Faulkner dice che il tempo non è poi questo gran male, basta saperlo usare e si può tirare qualsiasi cosa, come un elastico, finché da una parte o dall’altra si spacca, e eccoti lì, con tutta la tragedia e la disperazione ridotta a due nodini fra pollice e indice delle due mani. “Probabilmente sei troppo giovane per cercare la saggezza in parole che non escano dalla tua bocca, ma ti dirò una cosa: il nemico è l’amore. I poeti fraintendono l’amore continuamente e qualche volta lo fanno in buona fede. L’amore è il più antico degli assassini. L’amore non è cieco. L’amore è un cannibale con una vista molto acuta. L’amore è un insetto sempre affamato. E sai di che cosa si nutre, prevalentemente? Si nutre dell’amicizia.”
Una delle risposte fulminanti a chi lo accusava di scrivere sempre canzoni che parlavano di macchine fu: “Io non scrivo canzoni che parlano di macchine. Io scrivo canzoni che parlano di persone dentro le macchine”. Saramago diceva che dentro ogni viaggio c’è sempre un viaggiatore e il viaggiatore cambia a mano a mano che procede il viaggio. Una frase che torna utile, specialmente per quanto riguarda la prima fase della parabola artistica springsteeniana, con personaggi alla ricerca costante di se stessi in posti differenti, perché è inutile continuare ad aggrapparsi alla loro giovinezza perduta, c’è bisogno di mordere il freno, far bruciare l’asfalto e le gomme, fermarsi a un altro distributore di benzina, in questa ultima lunga notte americana, come canterà più avanti in Radio Nowhere (2007, Magic). Pensiamo ad esempio a Born to Run, che è molto più di un semplice album rock. Si tratta di un’esplosione poetica, un grido di strada che esprime al contempo frustrazione e ansia di libertà.

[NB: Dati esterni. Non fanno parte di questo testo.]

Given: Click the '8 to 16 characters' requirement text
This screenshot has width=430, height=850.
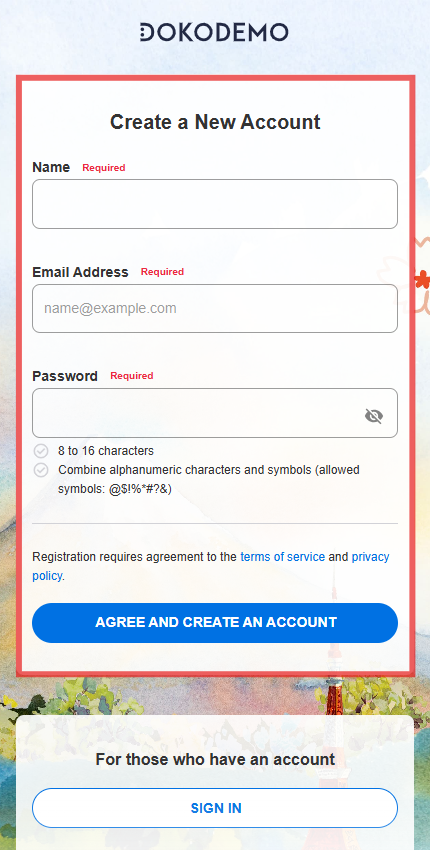Looking at the screenshot, I should pos(106,451).
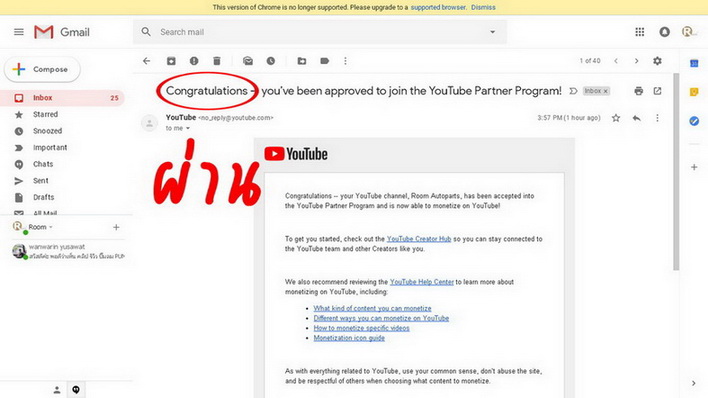Toggle the importance marker beside the subject
This screenshot has width=708, height=398.
[573, 91]
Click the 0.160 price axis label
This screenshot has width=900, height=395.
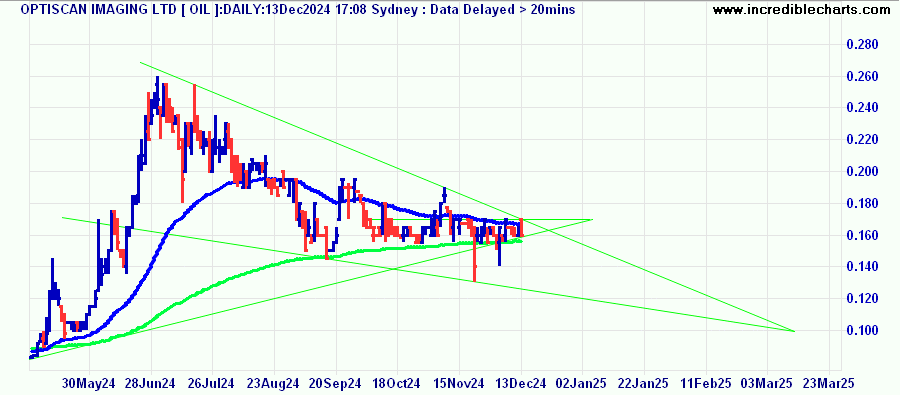pyautogui.click(x=863, y=235)
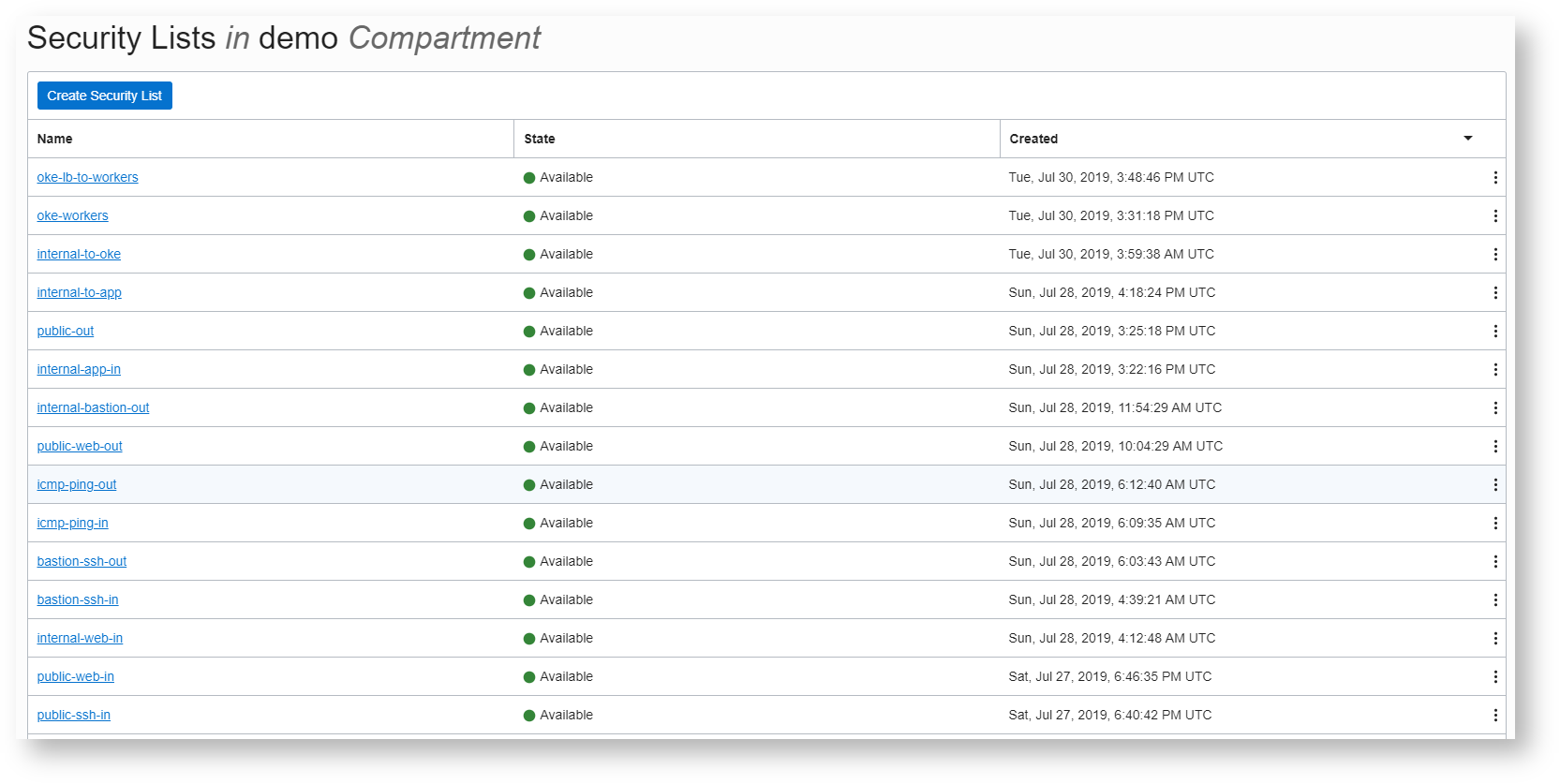Open actions menu for oke-lb-to-workers row

pyautogui.click(x=1494, y=178)
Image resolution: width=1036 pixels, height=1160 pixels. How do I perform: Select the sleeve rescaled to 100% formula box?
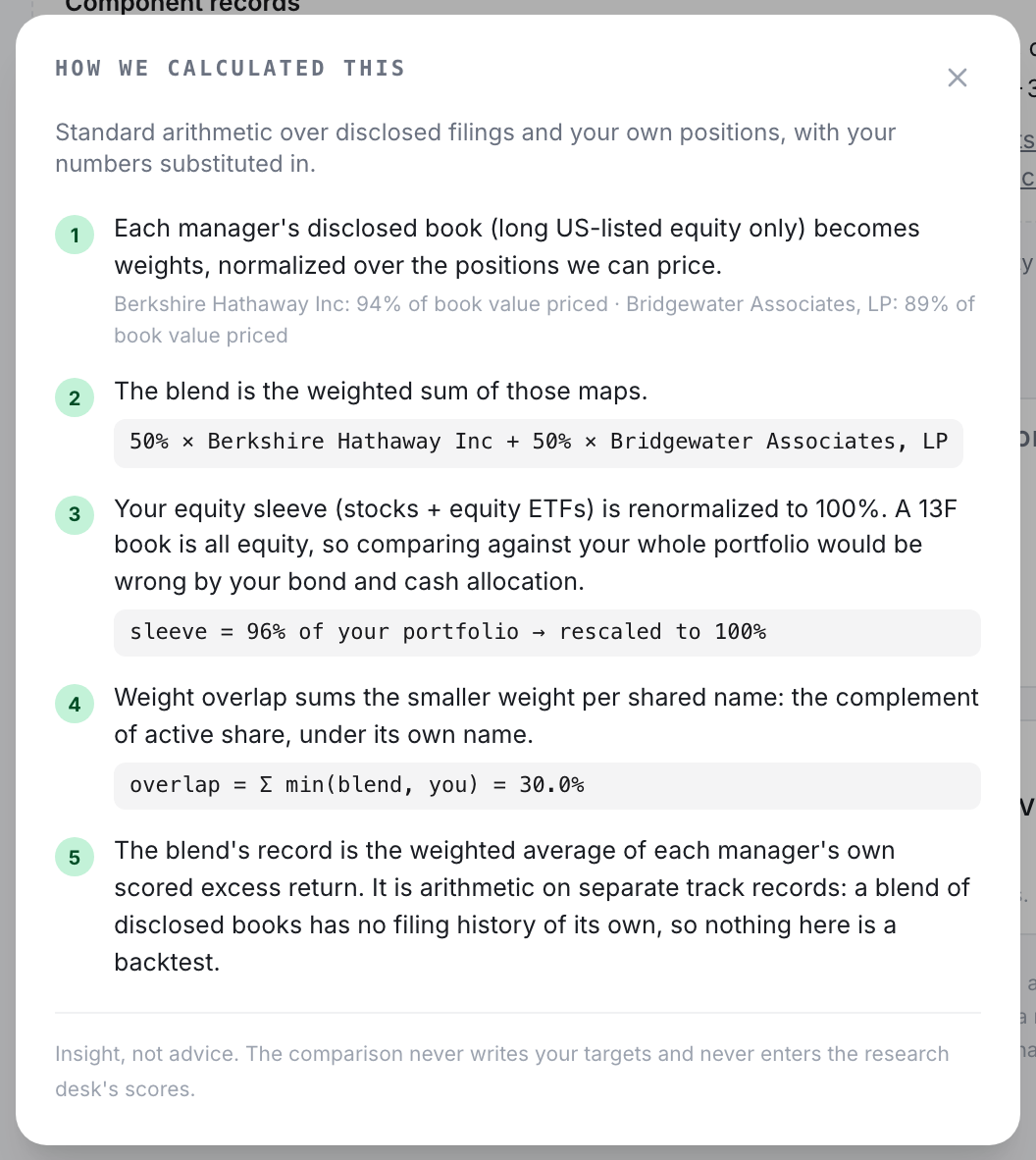547,633
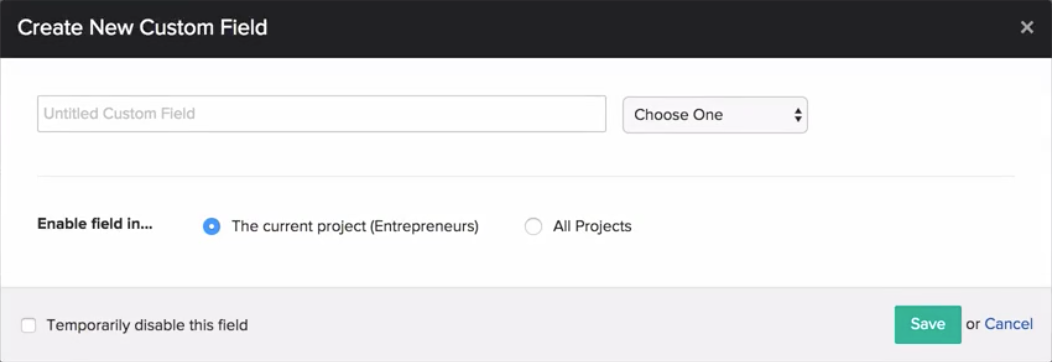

Postilla sul rapporto Auto-Springsteen
Dopo quattro decenni di rock and roll e la vendita di oltre 130 milioni di album, Bruce Springsteen poteva permettersi come minimo una flotta di limousine, eppure la sua collezione di auto è modesta ed è perfettamente in linea con lo status di musicista popolare e operaio. Nascoste negli annessi della sua fattoria di 300 acri nel New Jersey ci sono “alcune auto americane del passato”. Si tratta di alcuni classici americani degli anni ’60 e ’70, oltre ad alcune motociclette e qualche automobile di fabbricazione inglese. Springsteen armeggia quando ne ha la possibilità e le usa il più possibile, quando non si trova in tour o in viaggio lontano dagli States.